(DATA PROVIDED Opens)

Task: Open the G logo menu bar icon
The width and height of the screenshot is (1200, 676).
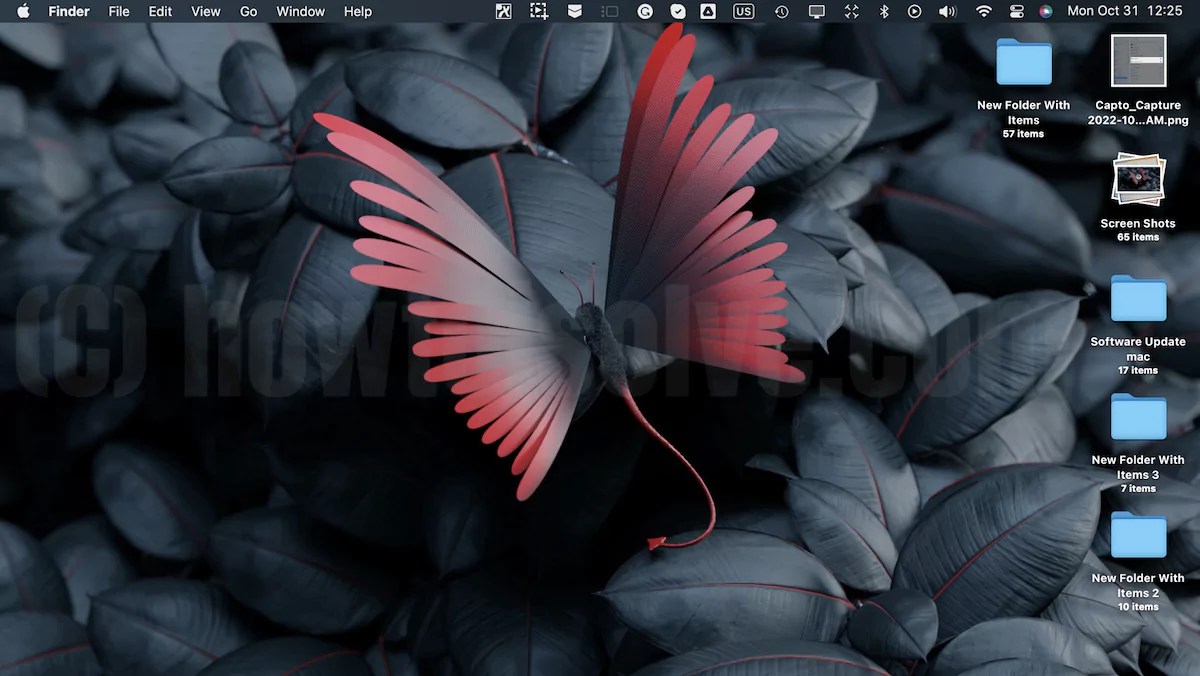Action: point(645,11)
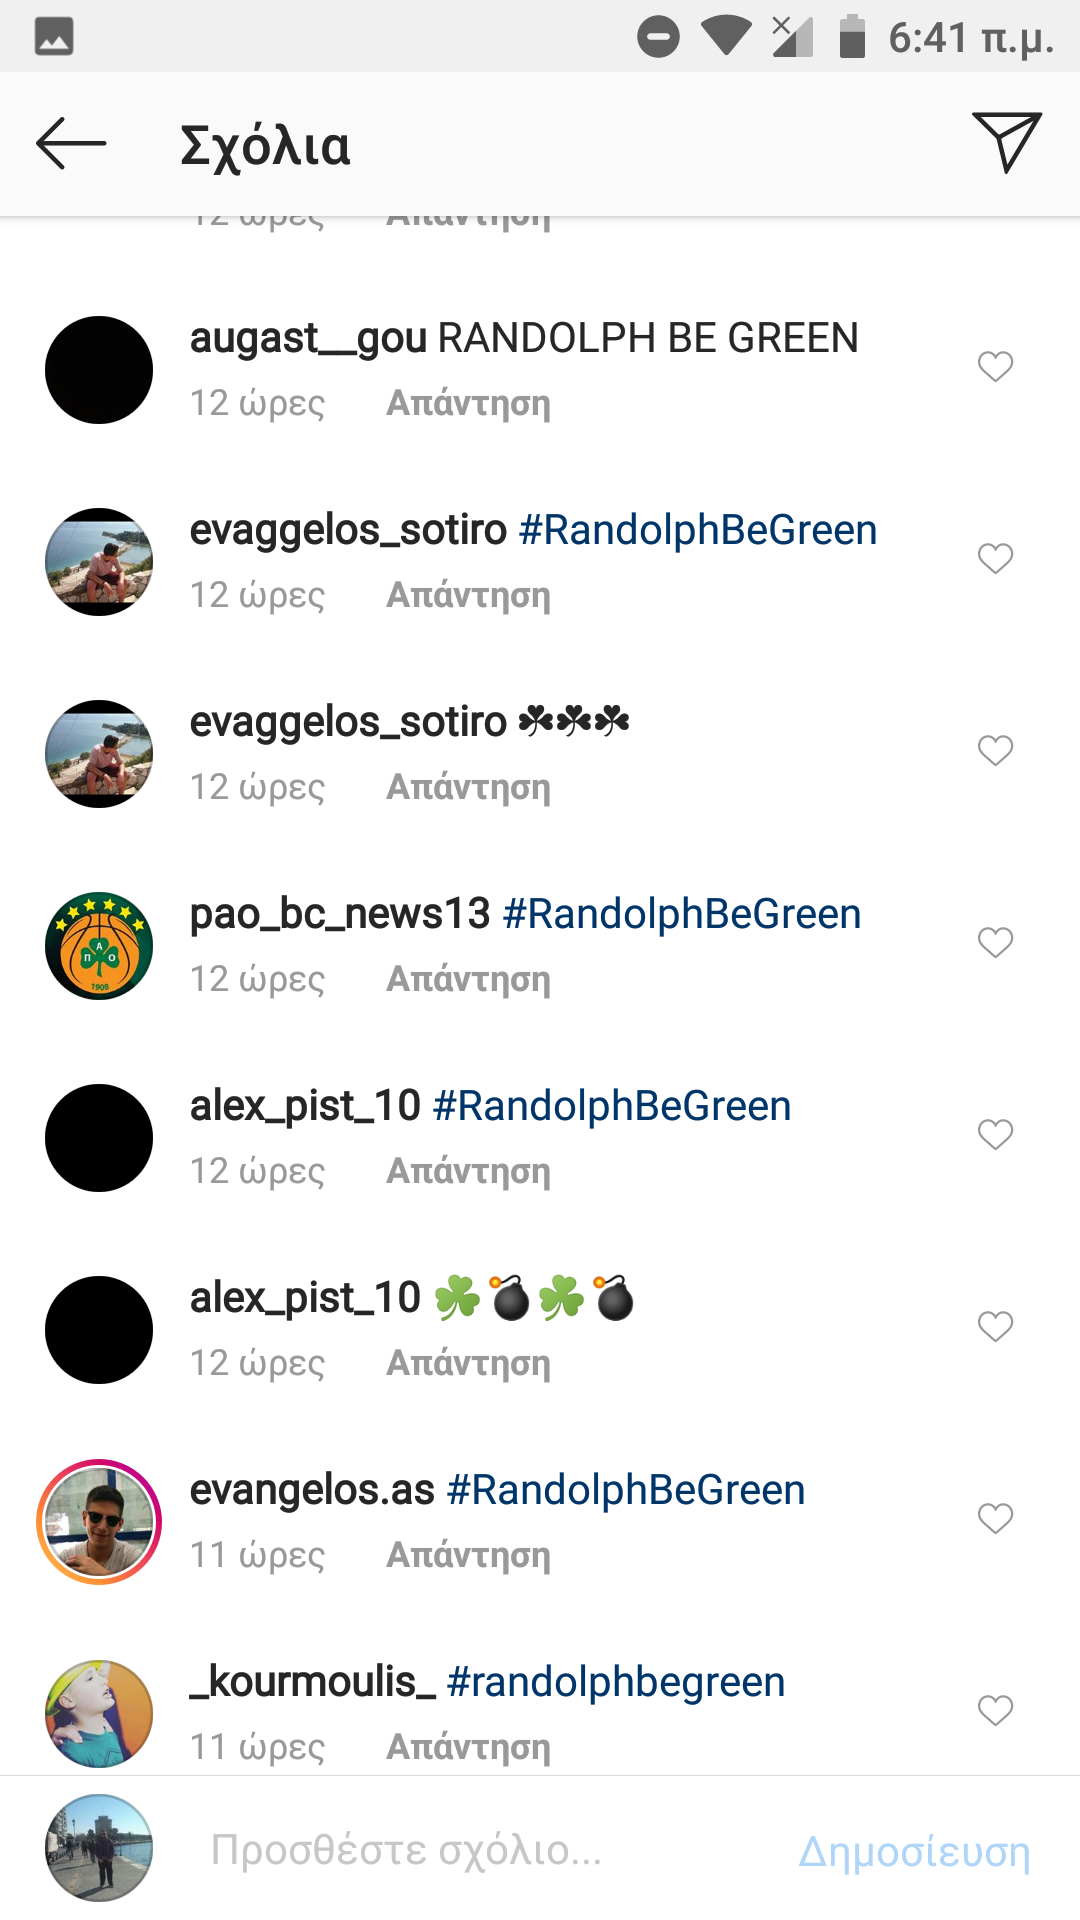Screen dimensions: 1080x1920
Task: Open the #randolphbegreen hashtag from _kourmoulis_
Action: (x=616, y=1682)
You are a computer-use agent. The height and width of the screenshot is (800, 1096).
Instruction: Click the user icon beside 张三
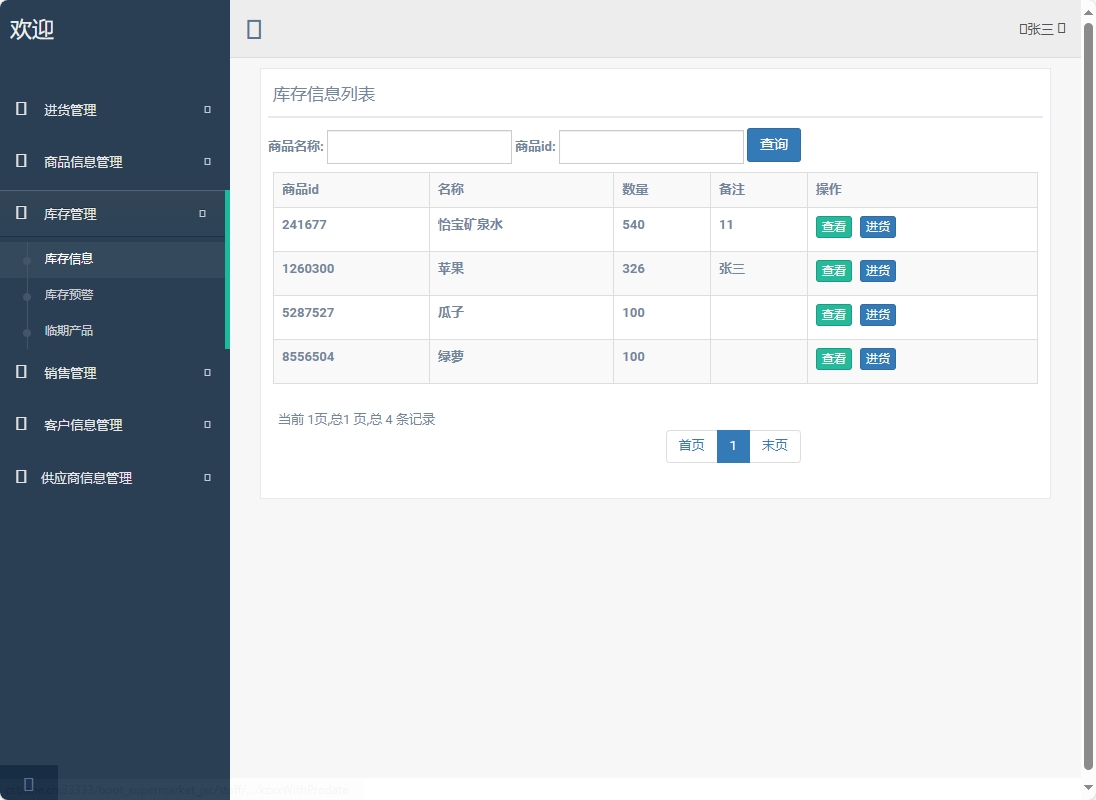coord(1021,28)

(DATA PROVIDED Closes)
(DATA PROVIDED Opens)

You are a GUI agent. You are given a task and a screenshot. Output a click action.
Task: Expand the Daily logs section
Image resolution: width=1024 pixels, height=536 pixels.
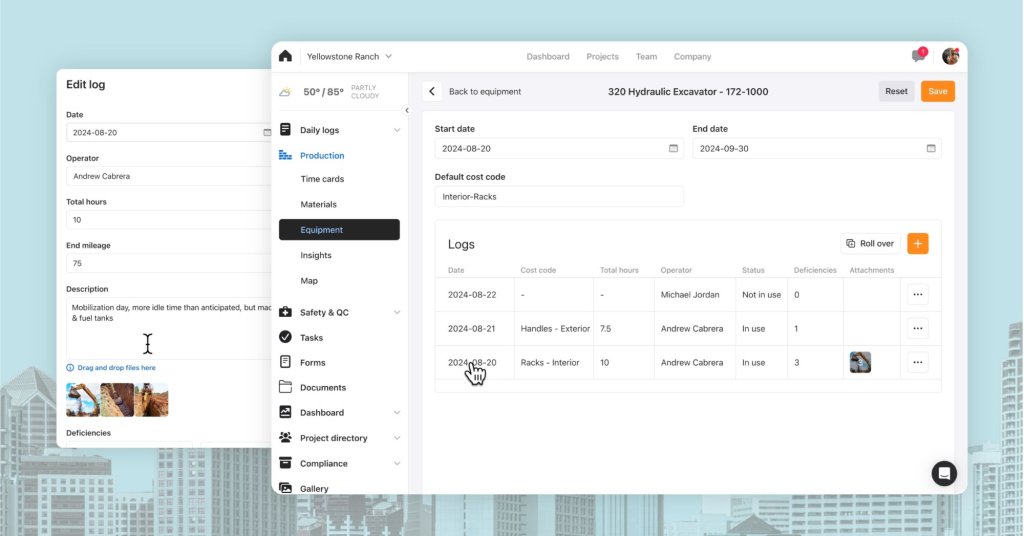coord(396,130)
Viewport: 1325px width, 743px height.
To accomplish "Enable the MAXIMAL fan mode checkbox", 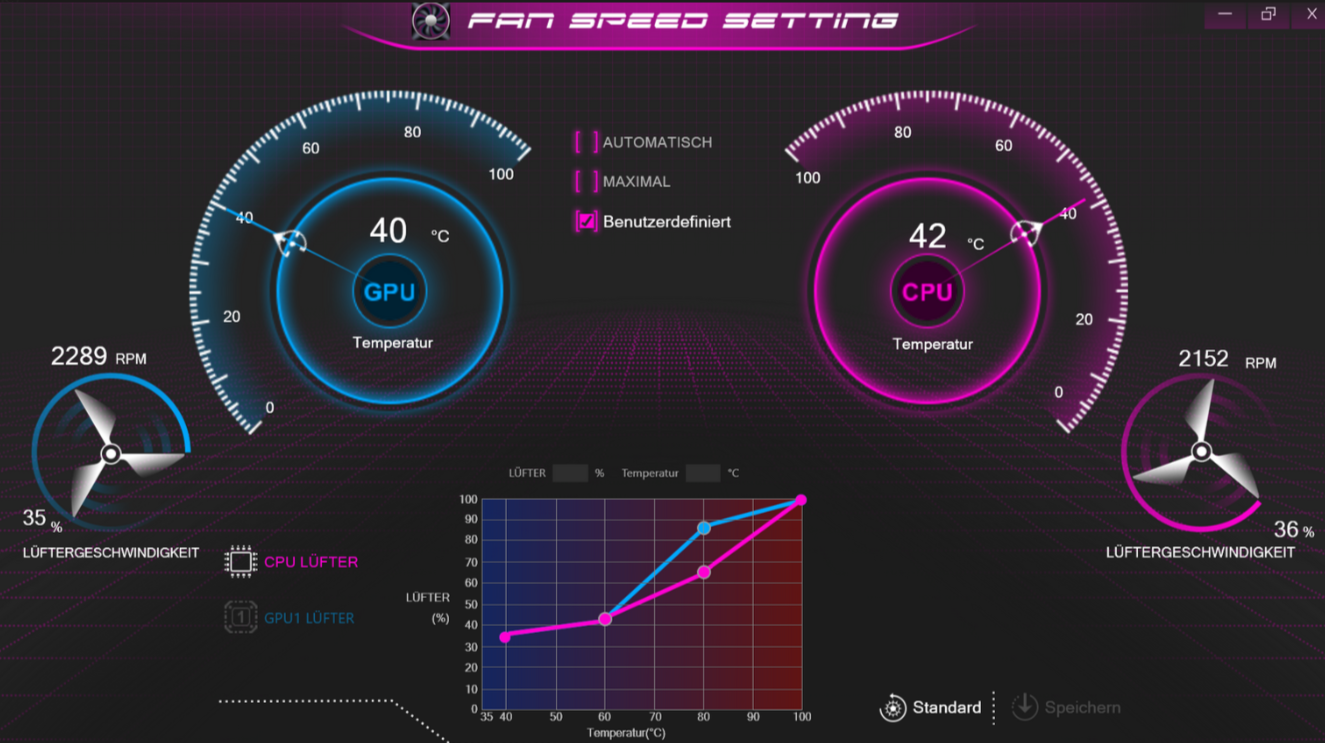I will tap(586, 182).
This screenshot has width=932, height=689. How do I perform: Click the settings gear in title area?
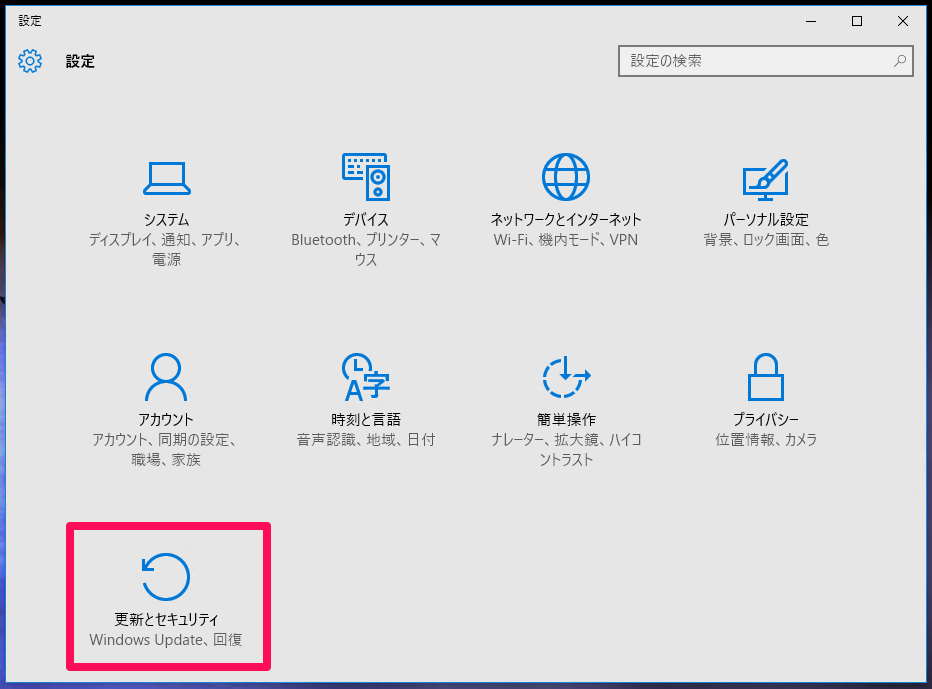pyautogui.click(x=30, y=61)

(DATA PROVIDED Closes)
(DATA PROVIDED Opens)

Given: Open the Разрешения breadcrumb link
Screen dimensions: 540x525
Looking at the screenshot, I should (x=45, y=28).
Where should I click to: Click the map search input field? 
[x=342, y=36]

(DATA PROVIDED Closes)

EXERCISE DESCRIPTION:
Whenever a line of the data includes "agent", copy that line.

EXERCISE OUTPUT:
You are a computer-use agent. The height and width of the screenshot is (800, 1096).
You are a GUI agent. You are given a task and a screenshot. Output a click action.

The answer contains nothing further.